Going line by line through the entries, count those containing "This" and state only the result.

(RECORDS FOR THE EXERCISE)
- - -

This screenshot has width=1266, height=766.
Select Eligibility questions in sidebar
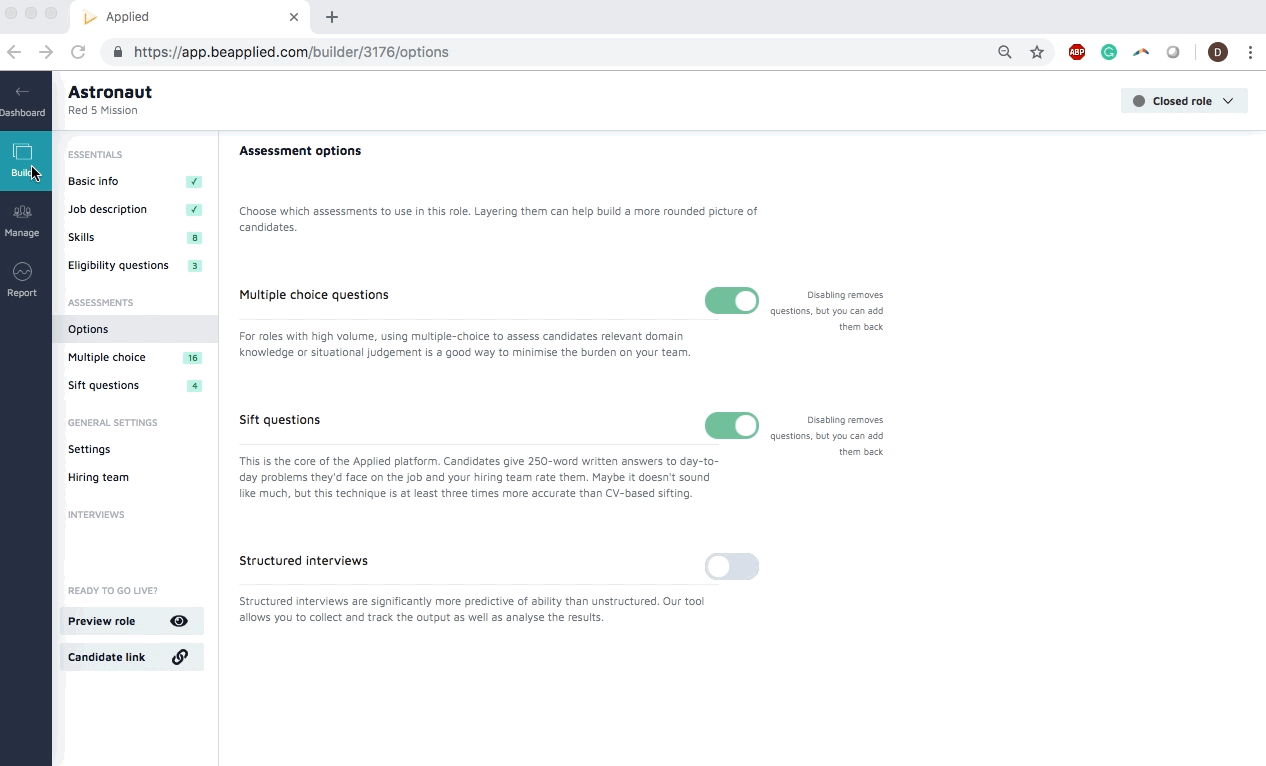coord(118,265)
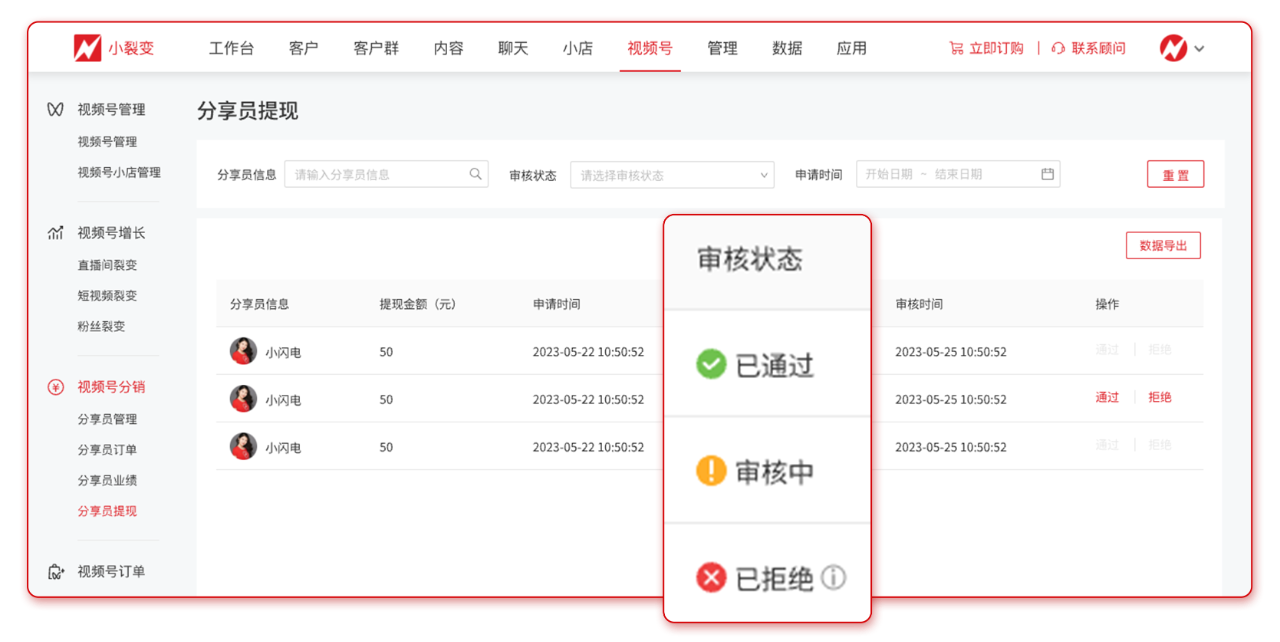
Task: Click the 数据导出 button
Action: [x=1163, y=245]
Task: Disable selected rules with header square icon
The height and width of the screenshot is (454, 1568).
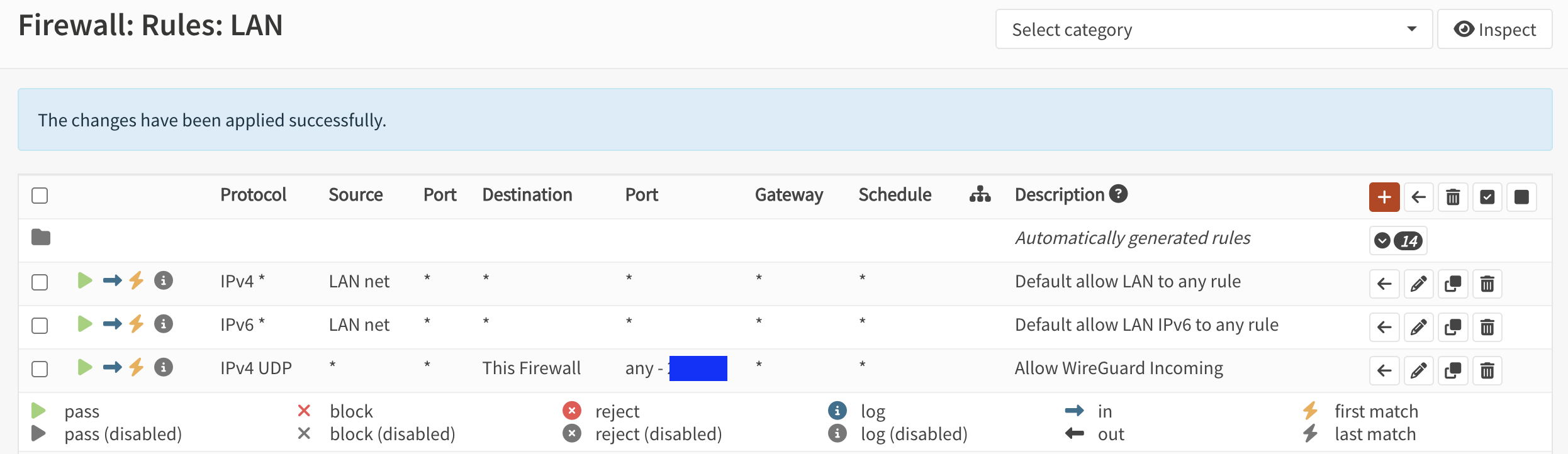Action: point(1521,197)
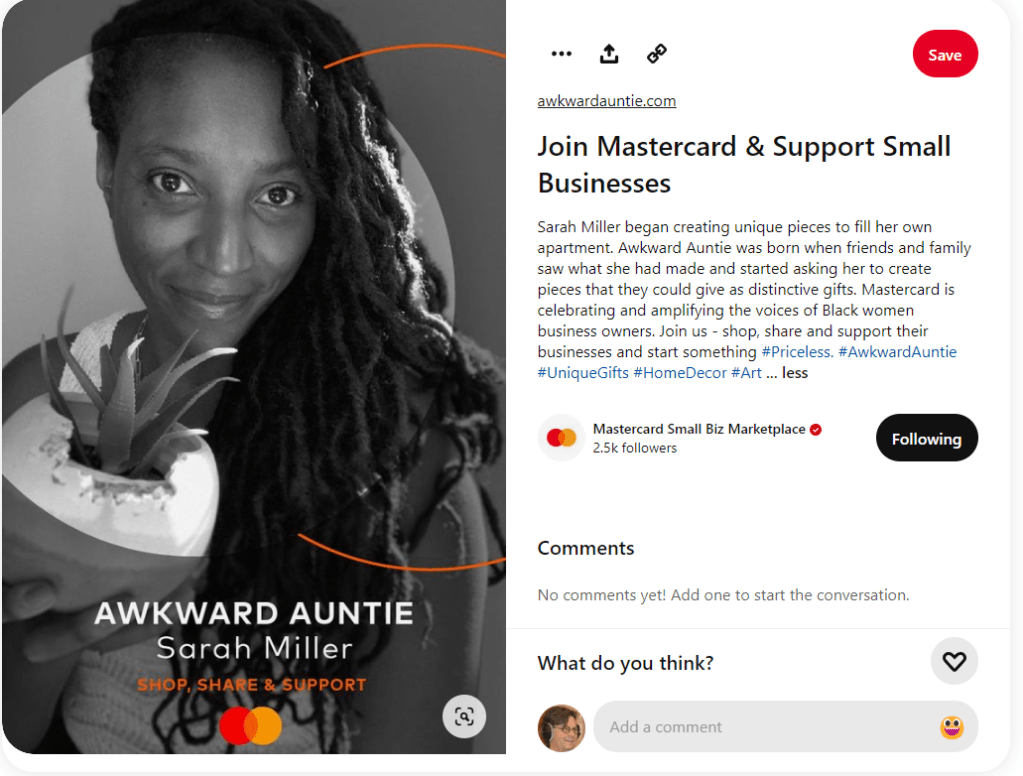Screen dimensions: 1023x776
Task: Open the #Priceless hashtag
Action: 797,352
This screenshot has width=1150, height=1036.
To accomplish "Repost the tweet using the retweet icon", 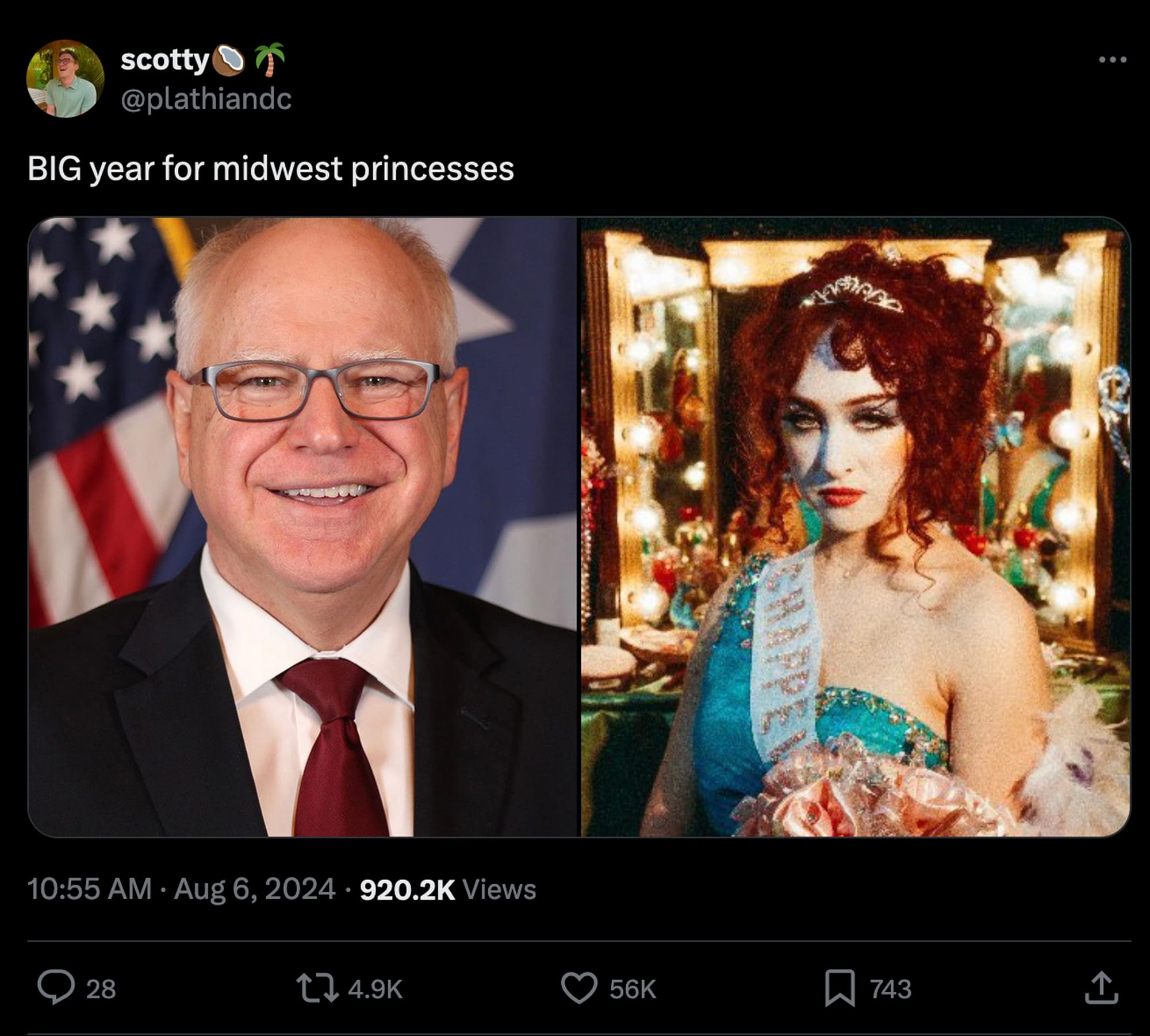I will (317, 988).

- - -

(SOLUTION) 2